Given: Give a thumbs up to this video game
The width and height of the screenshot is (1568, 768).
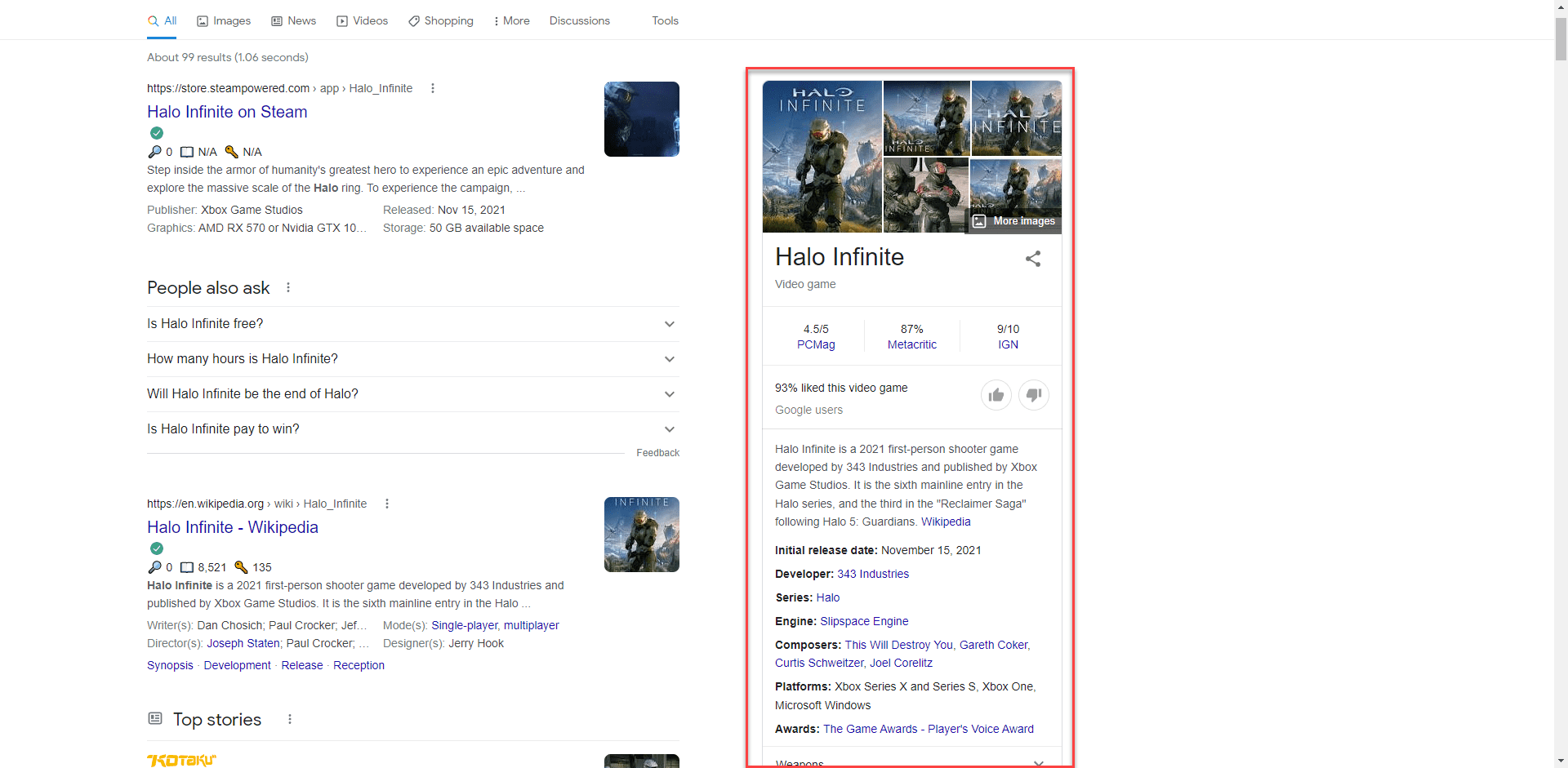Looking at the screenshot, I should (996, 395).
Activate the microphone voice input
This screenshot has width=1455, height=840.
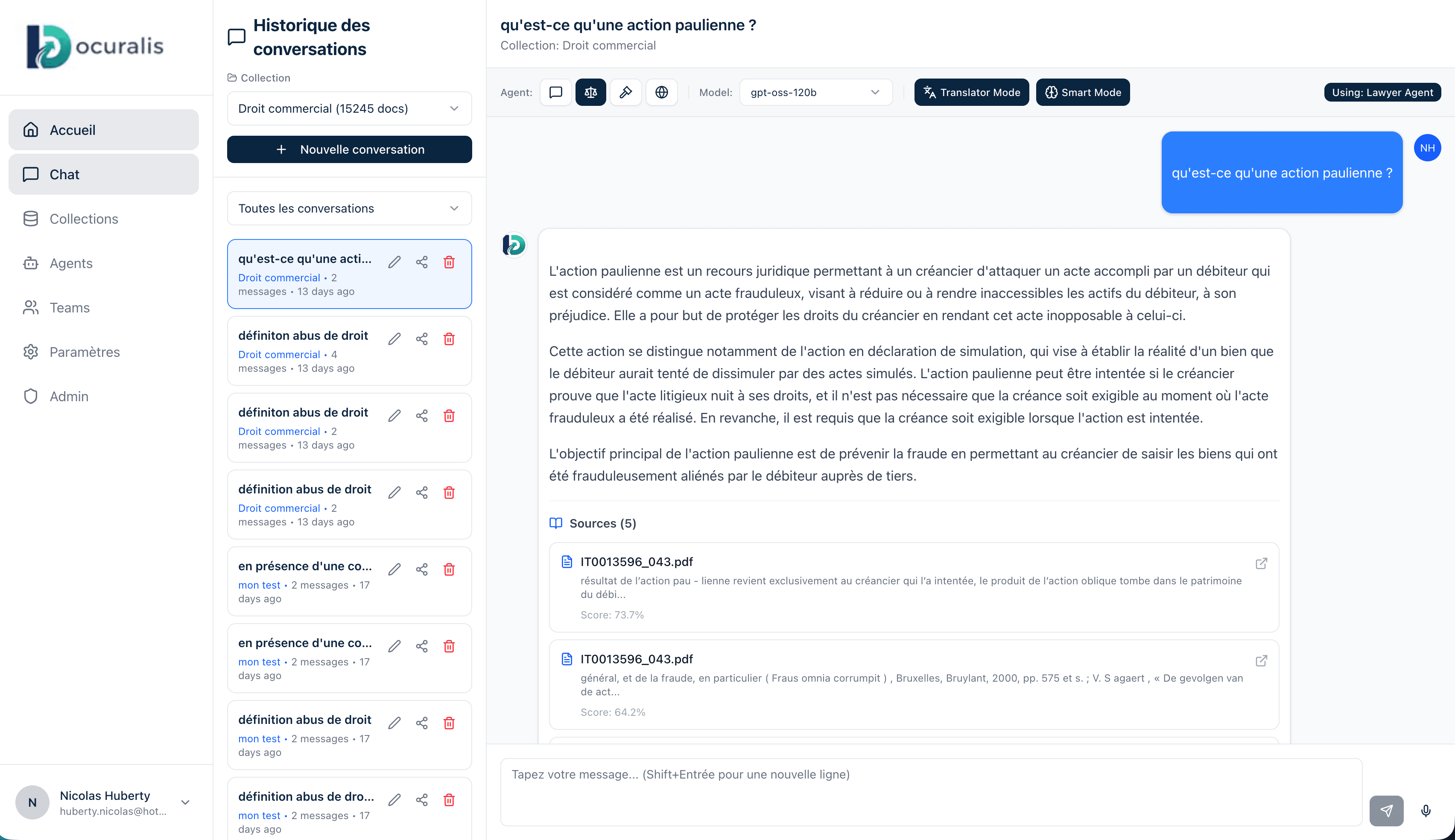pyautogui.click(x=1426, y=811)
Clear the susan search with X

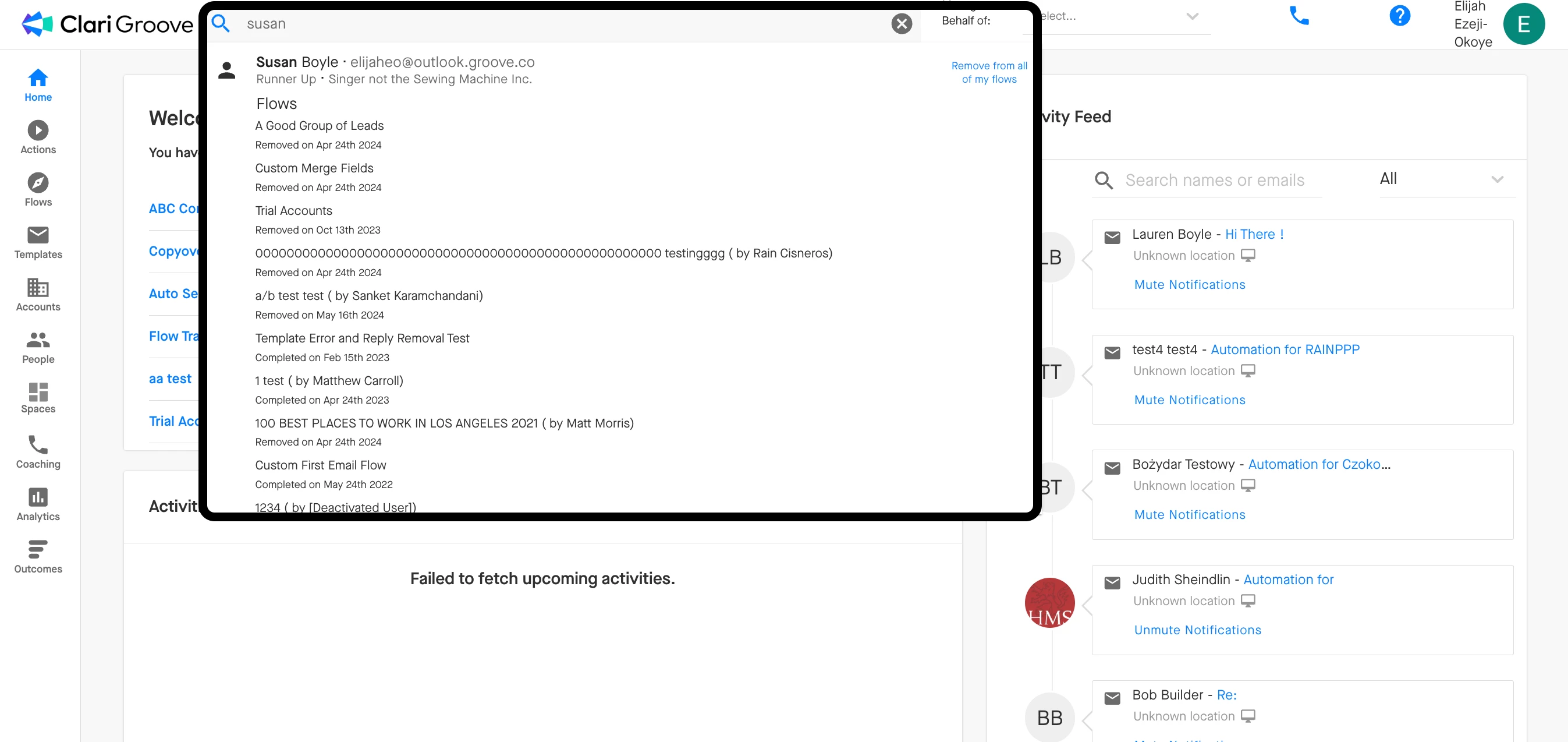902,24
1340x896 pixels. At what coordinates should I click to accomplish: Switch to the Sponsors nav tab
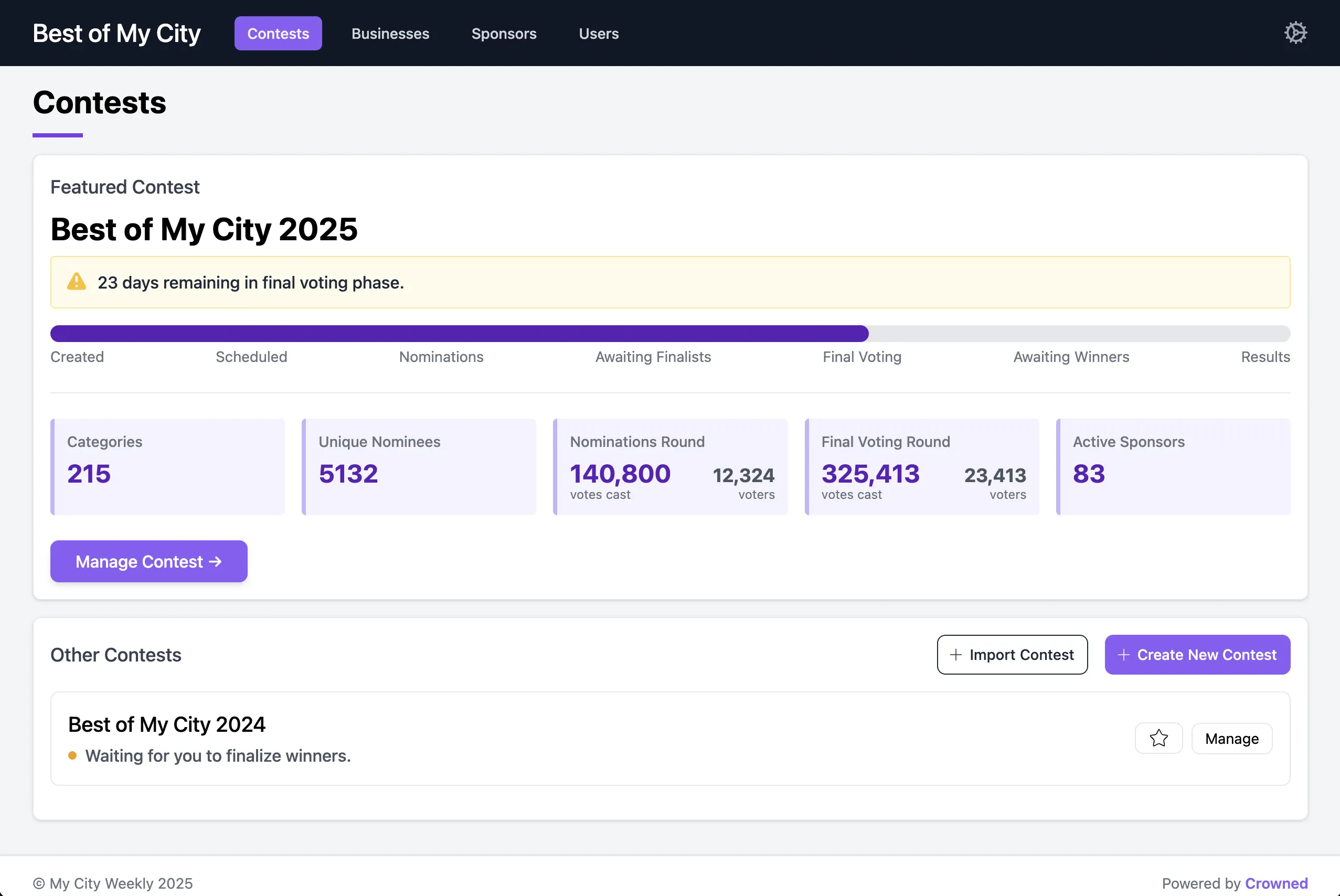click(504, 34)
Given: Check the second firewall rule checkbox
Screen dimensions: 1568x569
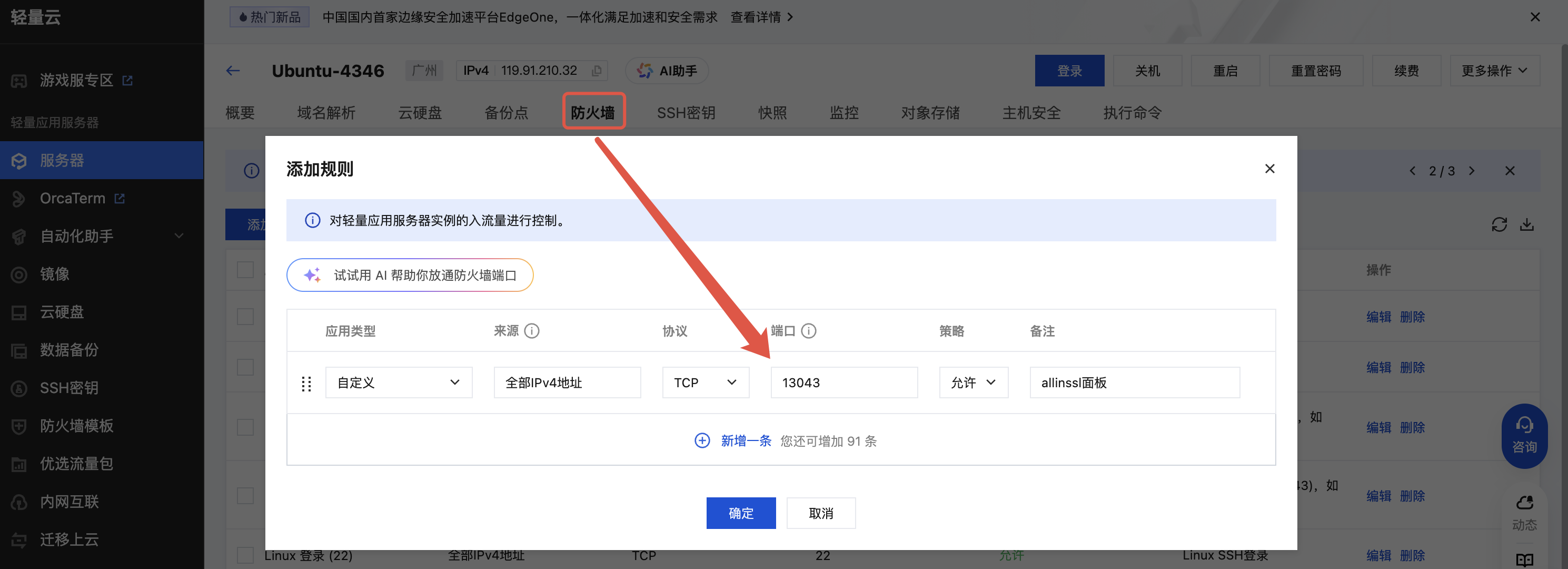Looking at the screenshot, I should [x=245, y=367].
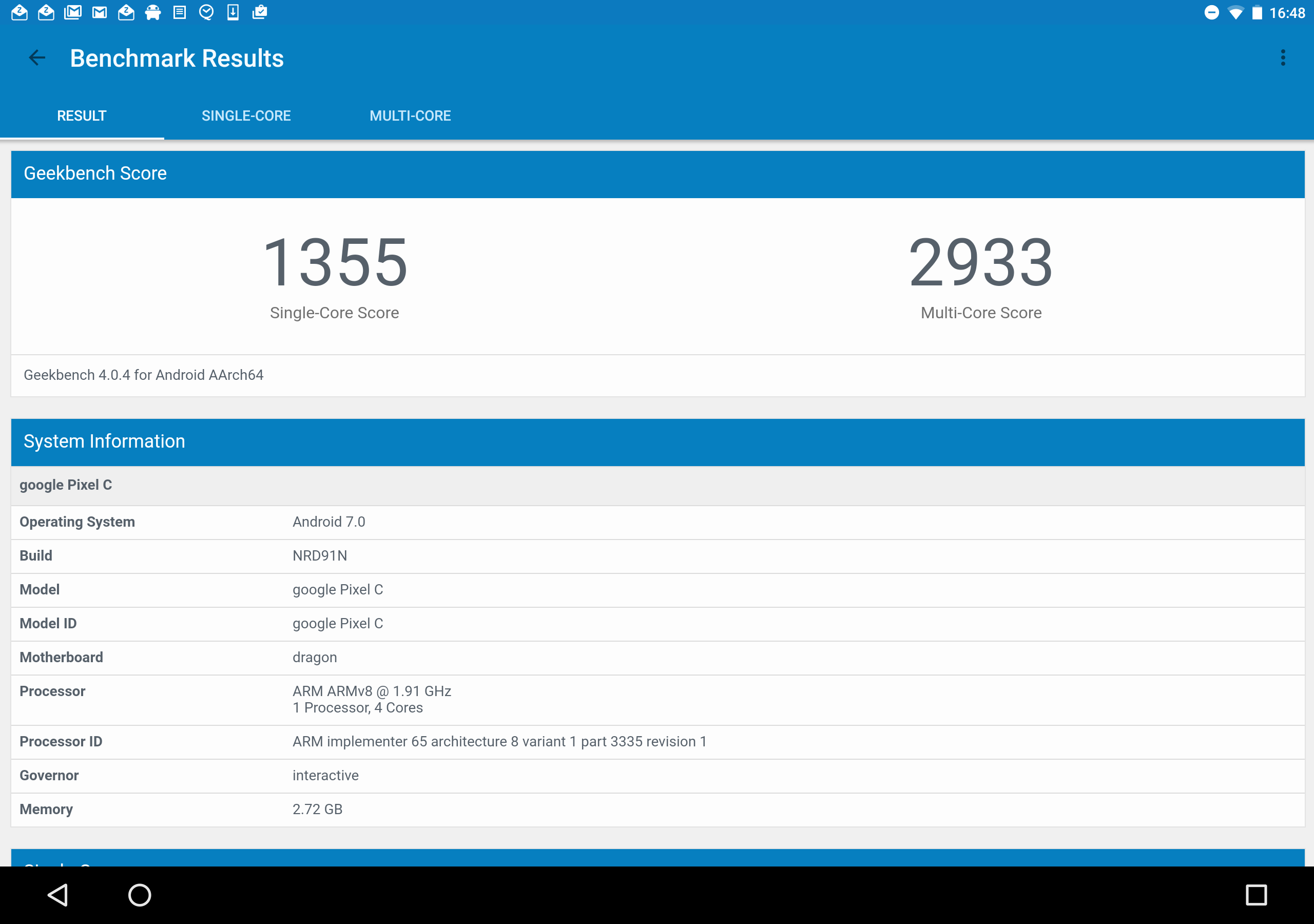
Task: Open the three-dot overflow menu
Action: (1283, 58)
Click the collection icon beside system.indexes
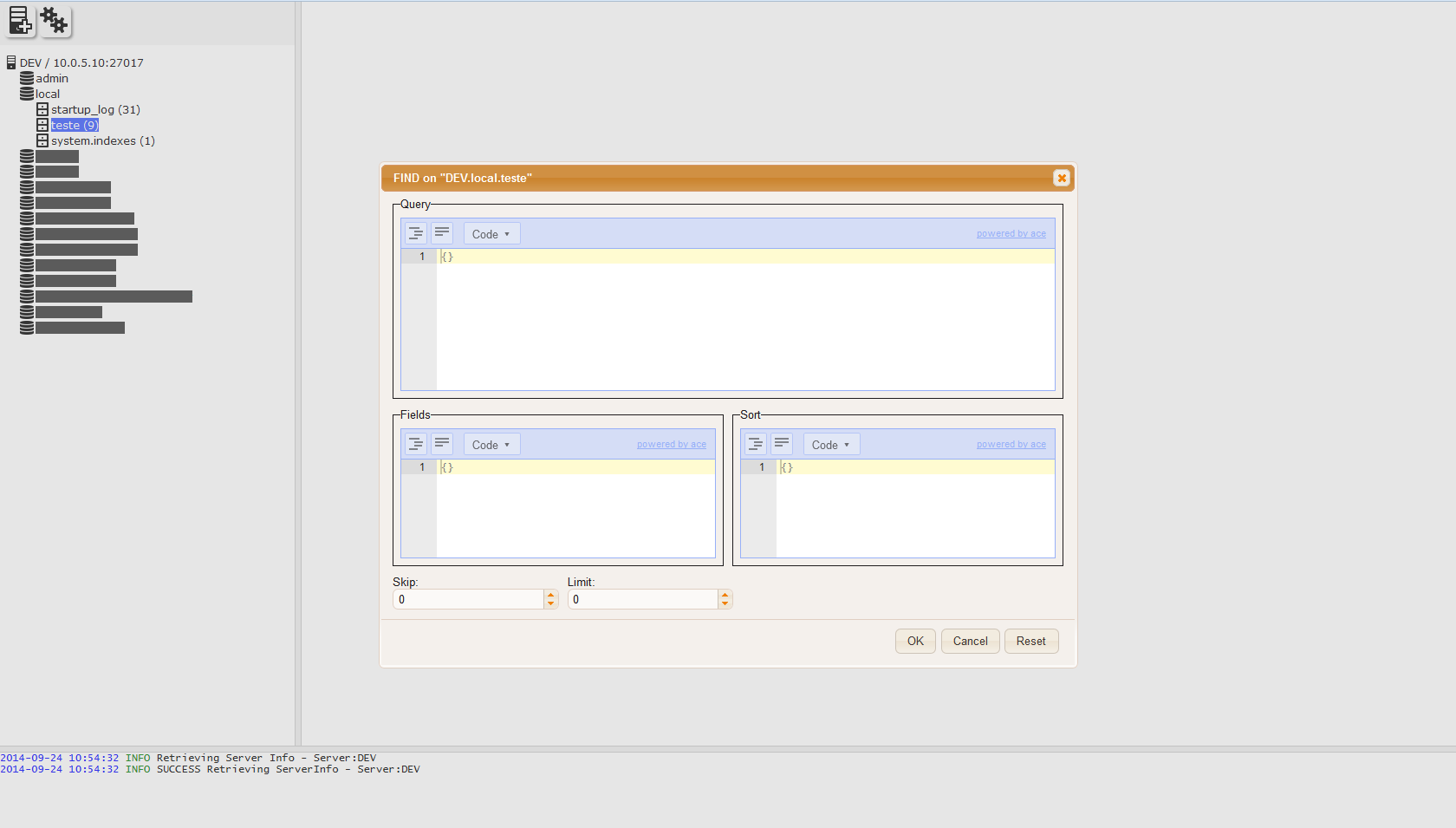 pyautogui.click(x=42, y=140)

# # #

- [WHAT TO DO]
Show all lines in the records above that hold "Given".

- [ANSWER SPACE]
Given: Give a thumbs up to this video game
Given: Check the second firewall rule checkbox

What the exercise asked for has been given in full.